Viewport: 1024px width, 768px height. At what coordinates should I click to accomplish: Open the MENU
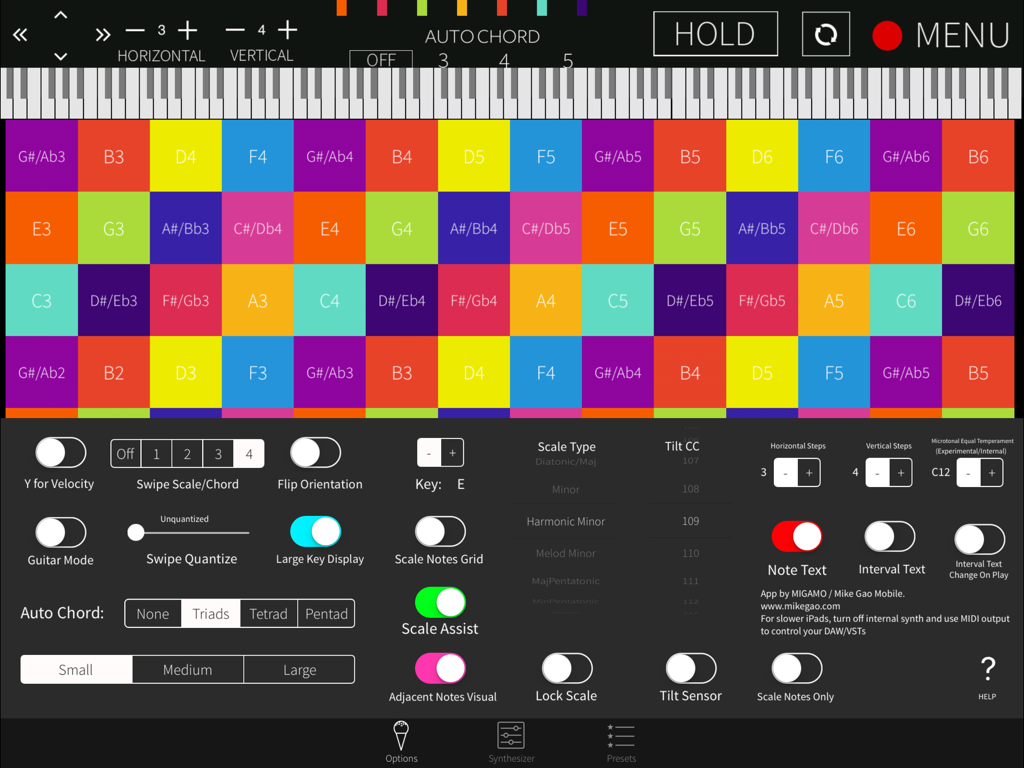pos(963,34)
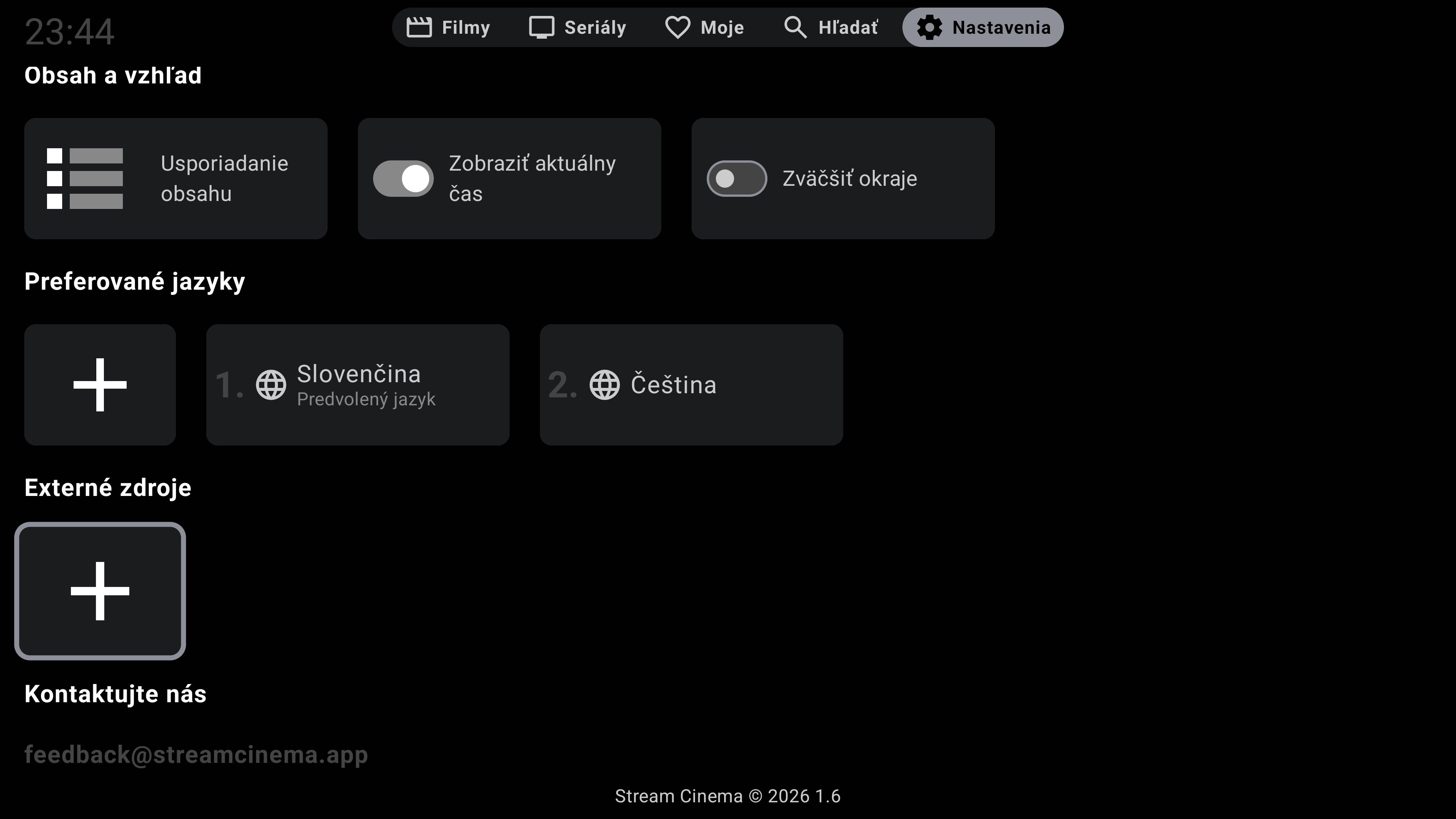Image resolution: width=1456 pixels, height=819 pixels.
Task: Add an external source with plus tile
Action: point(100,591)
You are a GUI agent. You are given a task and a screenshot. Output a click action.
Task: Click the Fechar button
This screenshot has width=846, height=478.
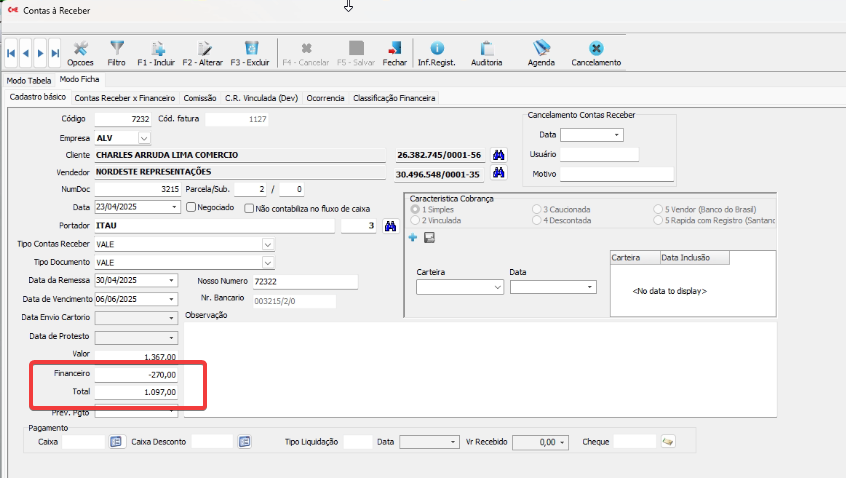pos(394,52)
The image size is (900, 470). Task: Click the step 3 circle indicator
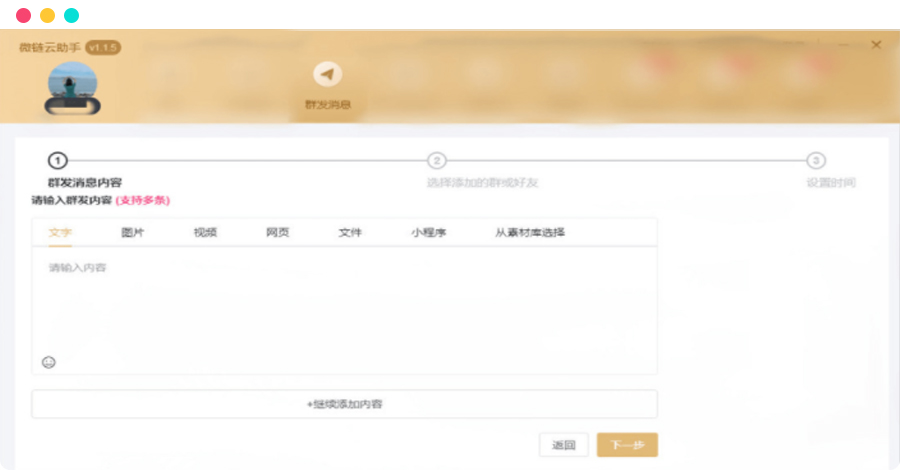pos(817,161)
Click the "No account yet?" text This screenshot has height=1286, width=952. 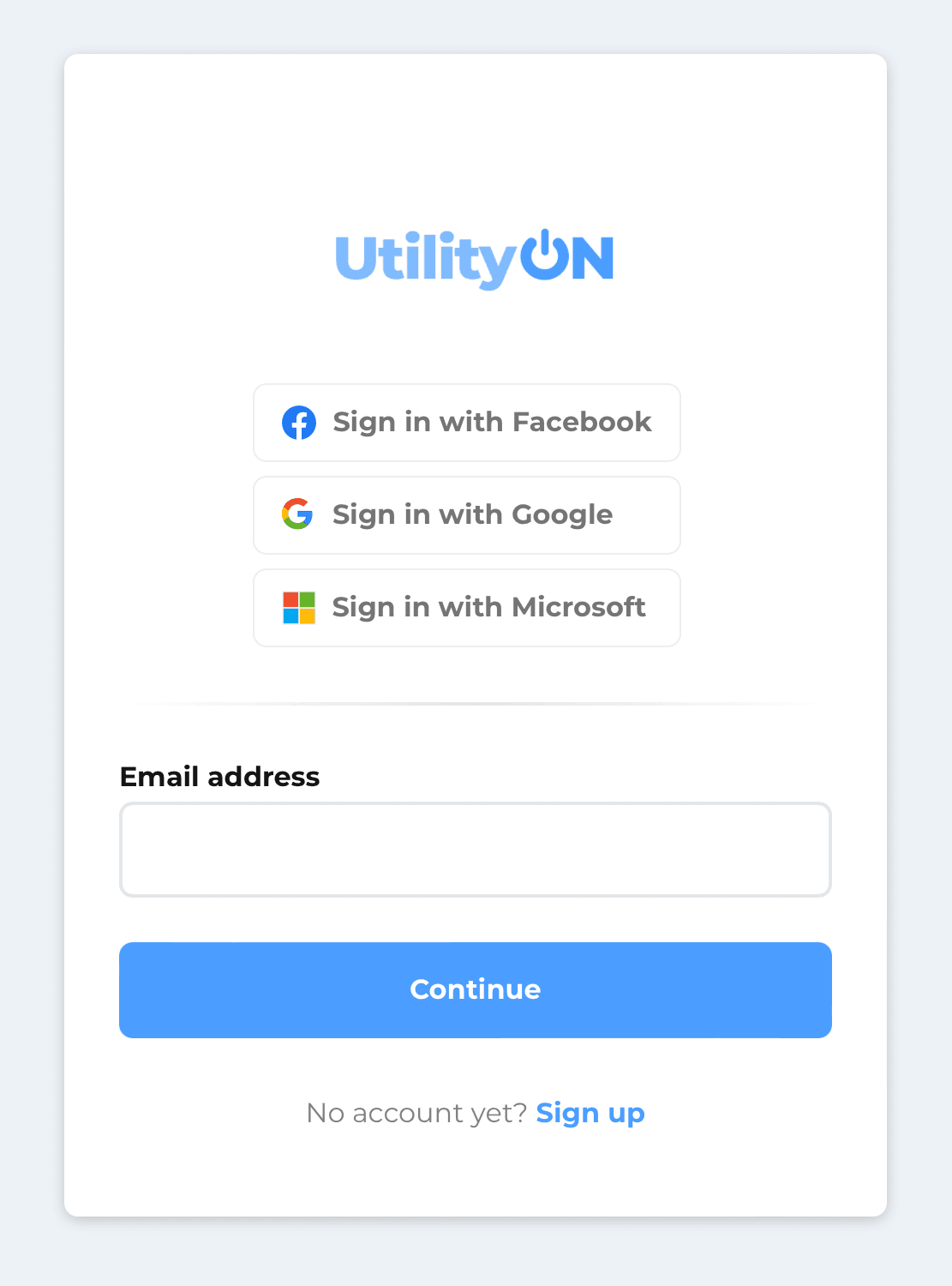pyautogui.click(x=416, y=1113)
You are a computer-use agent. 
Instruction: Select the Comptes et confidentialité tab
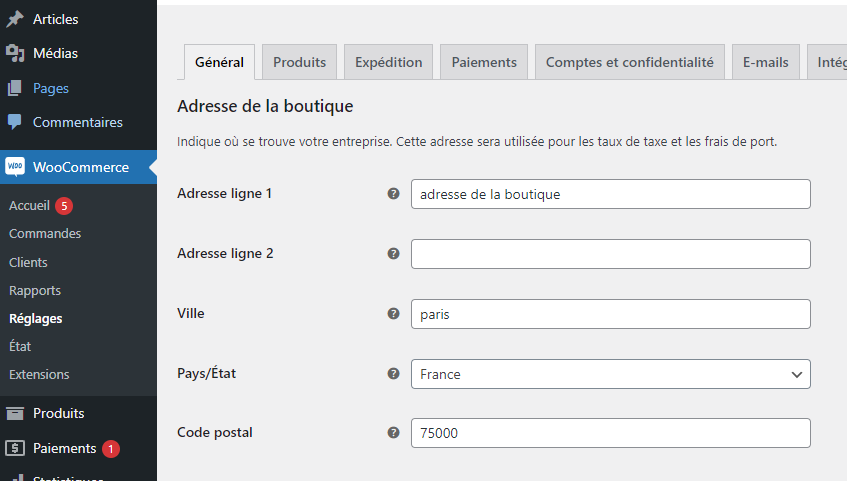pyautogui.click(x=629, y=62)
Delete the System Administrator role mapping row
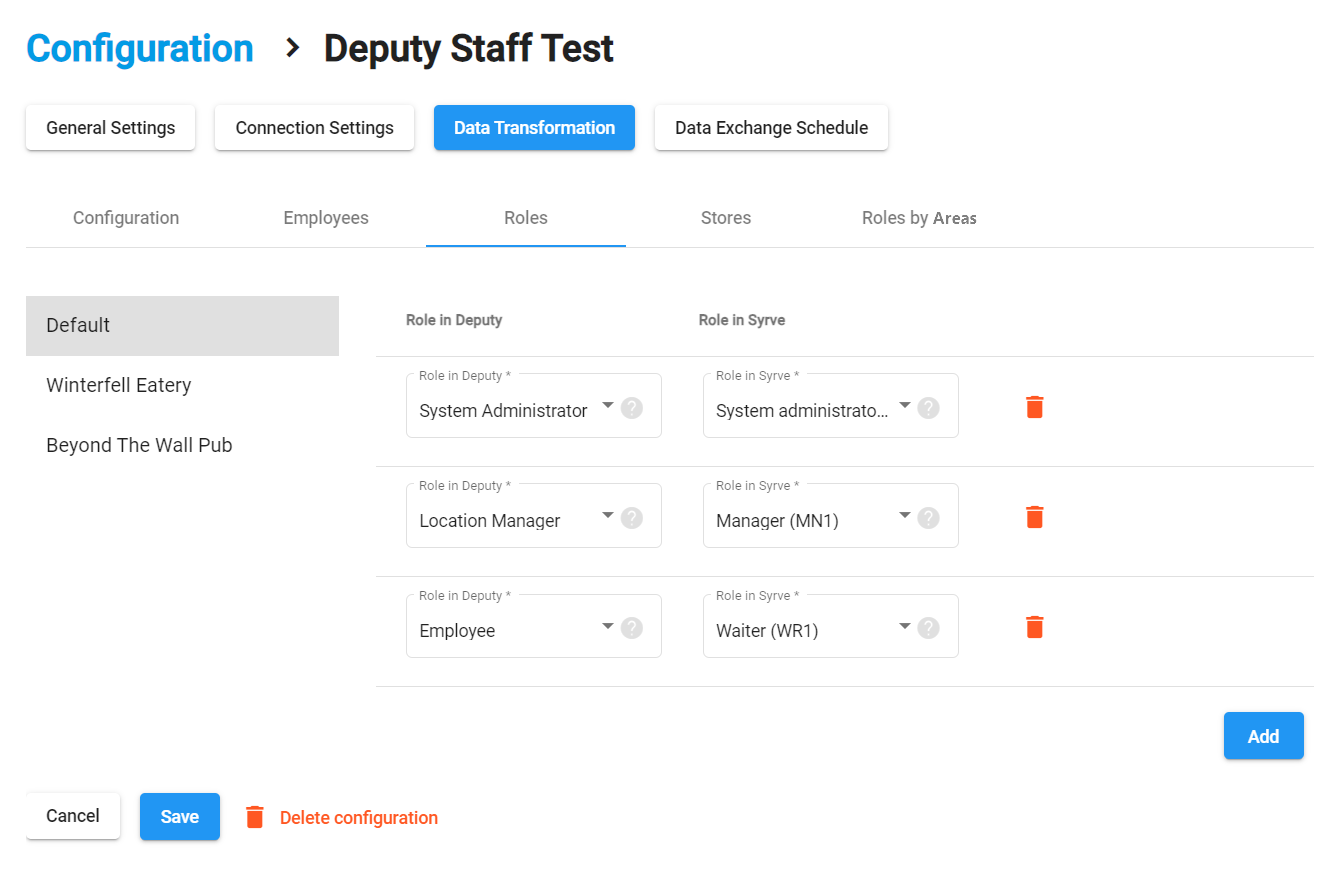Screen dimensions: 1339x869 (x=1034, y=407)
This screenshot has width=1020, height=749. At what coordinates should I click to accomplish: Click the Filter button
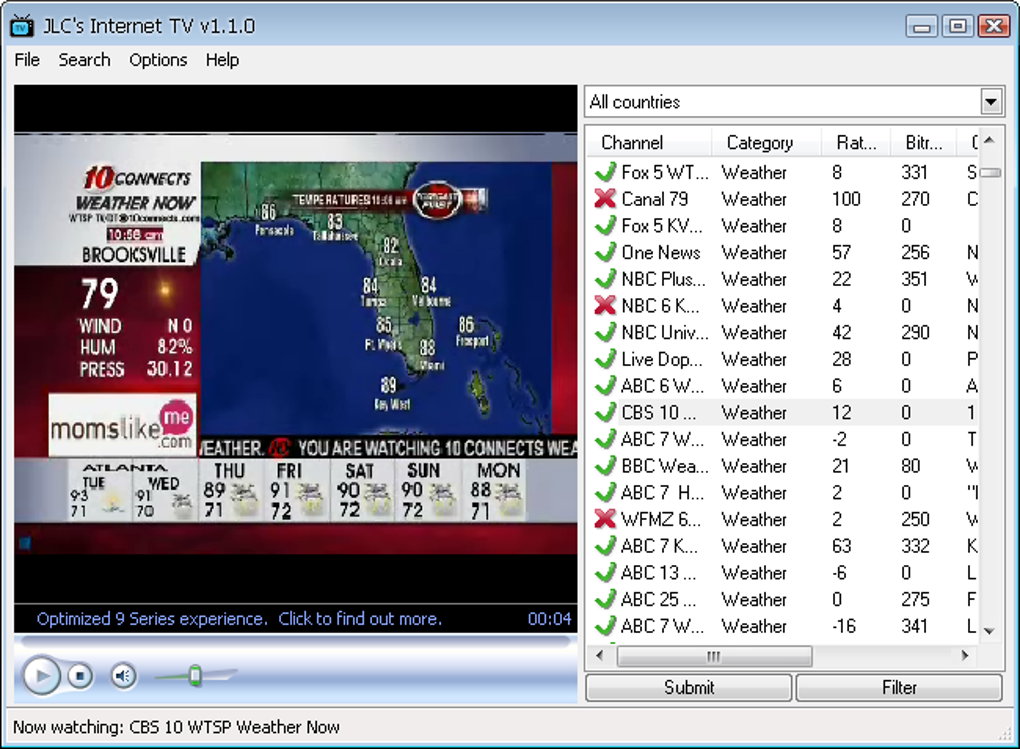point(899,688)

○ ○ ○ ○ ○

Directions for this task: Return only those lines of the records that contain the string "agent".

Solution below:
You are a GUI agent. You are given a task and a screenshot. Output a click action.
You are a computer-use agent. 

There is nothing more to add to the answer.